EXCERPT TO READ:

In a rapidly developing and expanding aerial vehicle market, new companies are emerging all the time. The vast majority will never make it with only a few becoming successful in the marketplace. So, who are these potential winners?

A different take often helps and one to follow is Airspeeder based at the Alauda Aeronautics facility in Adelaide, South Australia. The company describes its ongoing developments as “The World’s first flying racing car.”

English-born Matt Pearson, the Founder and CEO of the company, has the right qualities to drive the company on to become a success. He is creating the next step of motor racing by transforming it to the wild blue yonder, describing this innovative higher level as “Motorsport in the Sky.”

Matt Pearson

Two trade attendances at the UK Goodwood Speedweek in 2019 and 2020 have proven there is not only an eager and enthusiastic audience awaiting for flying racing vehicles, but what seems apt, Pearson is following a well-trodden entrepreneurial path of former British speed pioneers.

Airspeeder was founded in 2016 and initially based in Sydney. Two years later, the company had designed several new models with eight propellers, two on each corner of the craft. The development of the aircraft had an early setback when footage of a crash during a trial was leaked to social media.

TASKS TO PERFORM:
**1)** Summarize the passage about Airspeeder in two sentences.
**2)** According to the passage about Airspeeder, how many propellers did the company's new models have, and where were they placed?
**3)** Pick up the passage about Airspeeder after its final sentence and write the next paragraph.

(Pointing records for screenshots and pages)

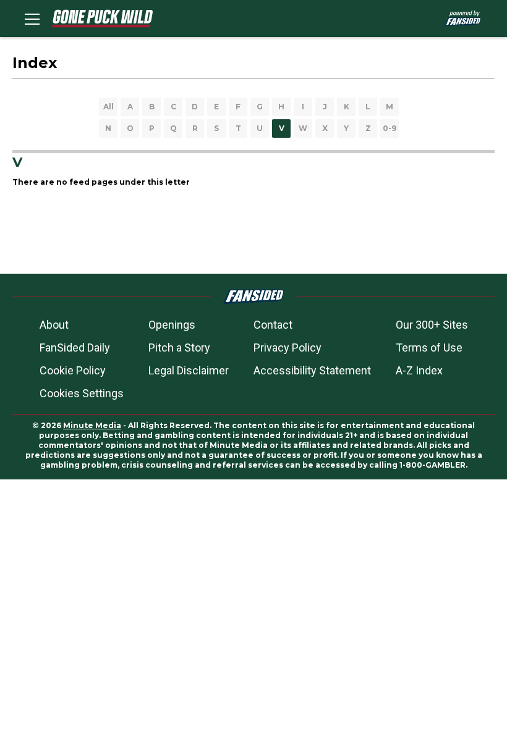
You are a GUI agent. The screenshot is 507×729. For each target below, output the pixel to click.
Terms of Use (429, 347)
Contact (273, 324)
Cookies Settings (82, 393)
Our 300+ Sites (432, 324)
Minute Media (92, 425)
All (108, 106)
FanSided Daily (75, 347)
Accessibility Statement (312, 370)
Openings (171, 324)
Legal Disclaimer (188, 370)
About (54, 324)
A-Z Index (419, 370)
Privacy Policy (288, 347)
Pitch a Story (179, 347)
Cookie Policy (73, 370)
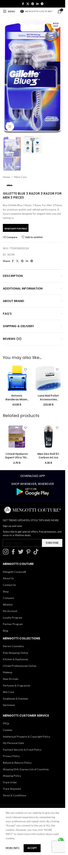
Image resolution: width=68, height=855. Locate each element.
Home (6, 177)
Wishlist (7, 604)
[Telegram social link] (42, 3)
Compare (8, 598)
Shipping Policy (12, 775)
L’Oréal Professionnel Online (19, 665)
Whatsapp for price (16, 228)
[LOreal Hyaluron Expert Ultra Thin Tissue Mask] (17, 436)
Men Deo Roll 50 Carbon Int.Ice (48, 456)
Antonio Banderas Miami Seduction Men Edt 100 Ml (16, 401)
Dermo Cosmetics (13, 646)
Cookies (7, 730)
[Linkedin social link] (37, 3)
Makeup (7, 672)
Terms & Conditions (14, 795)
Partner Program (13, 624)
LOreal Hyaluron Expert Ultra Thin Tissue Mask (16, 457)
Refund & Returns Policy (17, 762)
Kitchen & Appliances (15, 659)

RESPONSES TO THE TASKS:
**1)** Airspeeder, based at the Alauda Aeronautics facility in Adelaide, South Australia, is developing what it calls "The World's first flying racing car," and its founder and CEO, Matt Pearson, describes this new form of racing as "Motorsport in the Sky." The company was founded in 2016 in Sydney and two years later had designed several models with eight propellers, though development had an early setback when footage of a trial crash was leaked to social media.

**2)** Eight propellers, two on each corner of the craft.

**3)**
In May 2019, after various successful tests of a MK2 remote control version, German company, DHL, became a global logistics associate. A month later, money management firm, Equals, joined as an Airspeeder’s FX partner.

MK3 Prototype

In April this year, serious financial investment came along when Saltwater Capital, a global specialist technology fund led by Len Findaly and Jelix Partners, announced significant institutional backing for the Airspeeder series.

Today, the company’s latest carbon-fibre structure MK3 is now a full-scale prototype. This makes the vehicle lightweight, strong and very safe for the pilots, with the MK4 already in the pipeline.

Pearson’s initial vision is to hold a World Championship featuring five teams and ten pilots.  This is now scheduled to begin in various remote locations across the globe with the first public race to be held in Coober Pedy, South Australia “within the coming months.” The teams are to be provided with racing electric quadcopters, known as Speeders, that can fly at up to 200km/h.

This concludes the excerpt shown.